Is this a bug or something I should address on my end?

Dataset

Folder

Model

Reverse Distillation

Steps to reproduce the behavior

Just train a model with anomalib 2.0.0 and recent lightning 2.5.1

OS information

OS information:

OS: 22.04
Python version: 3.10
Anomalib version: 2.0.0
PyTorch version: 2.6.0
CUDA/cuDNN version: 12.6
GPU models and configuration: 4x NVIDIA RTX A6000
Any other relevant information: I'm using a custom dataset

Expected behavior

I would expect that anomalib would pass the correct batch size to lightning.

Screenshots

Pip/GitHub

pip

What version/branch did you use?

No response

Configuration YAML

none

Logs

Initializing distributed: GLOBAL_RANK: 2, MEMBER: 3/4
Initializing distributed: GLOBAL_RANK: 3, MEMBER: 4/4
Initializing distributed: GLOBAL_RANK: 1, MEMBER: 2/4
INFO:lightning_fabric.utilities.rank_zero:----------------------------------------------------------------------------------------------------
distributed_backend=nccl
All distributed processes registered. Starting with 4 processes
----------------------------------------------------------------------------------------------------

INFO:anomalib.data.datamodules.base.image:No normal test images found. Sampling from training set using ratio of 0.20
INFO:anomalib.data.datamodules.base.image:No normal test images found. Sampling from training set using ratio of 0.20
INFO:anomalib.data.datamodules.base.image:No normal test images found. Sampling from training set using ratio of 0.20
INFO:anomalib.data.datamodules.base.image:No normal test images found. Sampling from training set using ratio of 0.20
WARNING:anomalib.metrics.evaluator:Number of devices is greater than 1, setting compute_on_cpu to False.
WARNING:anomalib.metrics.evaluator:Number of devices is greater than 1, setting compute_on_cpu to False.
WARNING:anomalib.metrics.evaluator:Number of devices is greater than 1, setting compute_on_cpu to False.
WARNING:anomalib.metrics.evaluator:Number of devices is greater than 1, setting compute_on_cpu to False.
LOCAL_RANK: 0 - CUDA_VISIBLE_DEVICES: [0,1,2,3]
LOCAL_RANK: 3 - CUDA_VISIBLE_DEVICES: [0,1,2,3]
LOCAL_RANK: 2 - CUDA_VISIBLE_DEVICES: [0,1,2,3]
LOCAL_RANK: 1 - CUDA_VISIBLE_DEVICES: [0,1,2,3]

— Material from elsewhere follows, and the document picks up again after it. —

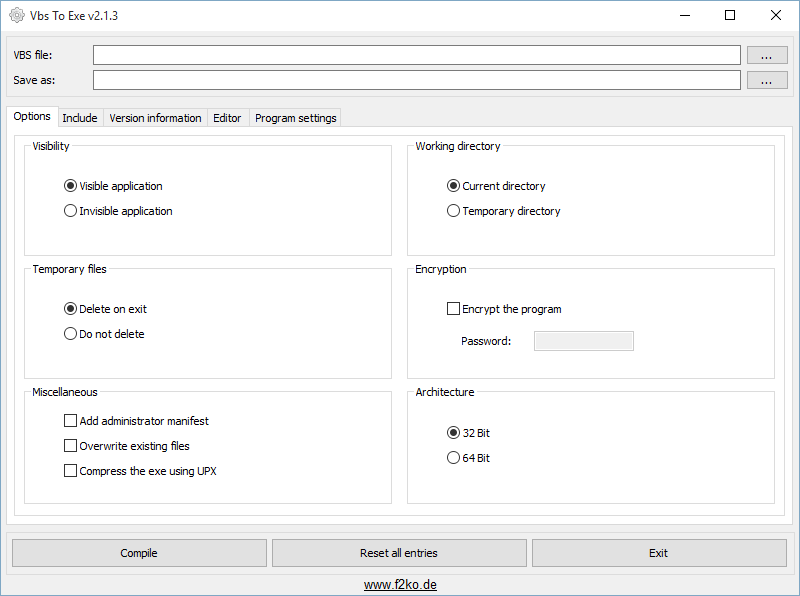The image size is (800, 596).
Task: Enable Encrypt the program checkbox
Action: pos(454,309)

  | Name           | Type                     | Params | Mode
--------------------------------------------------------------------
0 | pre_processor  | PreProcessor             | 0      | train
1 | post_processor | PostProcessor            | 0      | train
2 | evaluator      | Evaluator                | 0      | train
3 | model          | ReverseDistillationModel | 89.0 M | train
4 | loss           | ReverseDistillationLoss  | 0      | train
--------------------------------------------------------------------
89.0 M    Trainable params
0         Non-trainable params
89.0 M    Total params
356.009   Total estimated model params size (MB)
347       Modules in train mode
0         Modules in eval mode
Epoch 0:   0%|                                                                                                                 | 0/93 [00:00<?, ?it/s]/data/scratch/anomalib-2/python/lib/python3.10/site-packages/lightning/pytorch/core/module.py:512: You called `self.log('train_loss', ..., logger=True)` but have no logger configured. You can enable one by doing `Trainer(logger=ALogger(...))`
/data/scratch/anomalib-2/python/lib/python3.10/site-packages/lightning/pytorch/utilities/data.py:79: Trying to infer the `batch_size` from an ambiguous collection. The batch size we found is 3. To avoid any miscalculations, use `self.log(..., batch_size=batch_size)`.
Epoch 0: 100%|█████████████████████████████████████████████████████████████████████████████████| 93/93 [12:22<00:00,  0.13it/s, train_loss_step=0.147]
/data/scratch/anomalib-2/python/lib/python3.10/site-packages/lightning/pytorch/trainer/connectors/logger_connector/result.py:434: It is recommended to use `self.log('train_loss', ..., sync_dist=True)` when logging on epoch level in distributed setting to accumulate the metric across devices.
Epoch 0: 100%|█████████████████████████████████████████████████████████| 93/93 [12:22<00:00,  0.13it/s, train_loss_step=0.147, train_loss_epoch=0.474]INFO:lightning_fabric.utilities.rank_zero:Epoch 0, global step 93: 'train_loss' reached 0.47396 (best 0.47396), saving model to '/data/scratch/anomalib-2/results/ReverseDistillation/anomalib/latest/checkpoints/epoch=0-step=93.ckpt' as top 1
Epoch 1:  19%|███████████                                              | 18/93 [02:17<09:31,  0.13it/s, train_loss_step=0.131, train_loss_epoch=0.474]

Code of Conduct

[x] I agree to follow this project's Code of Conduct

Mar 26 '25 13:03 haimat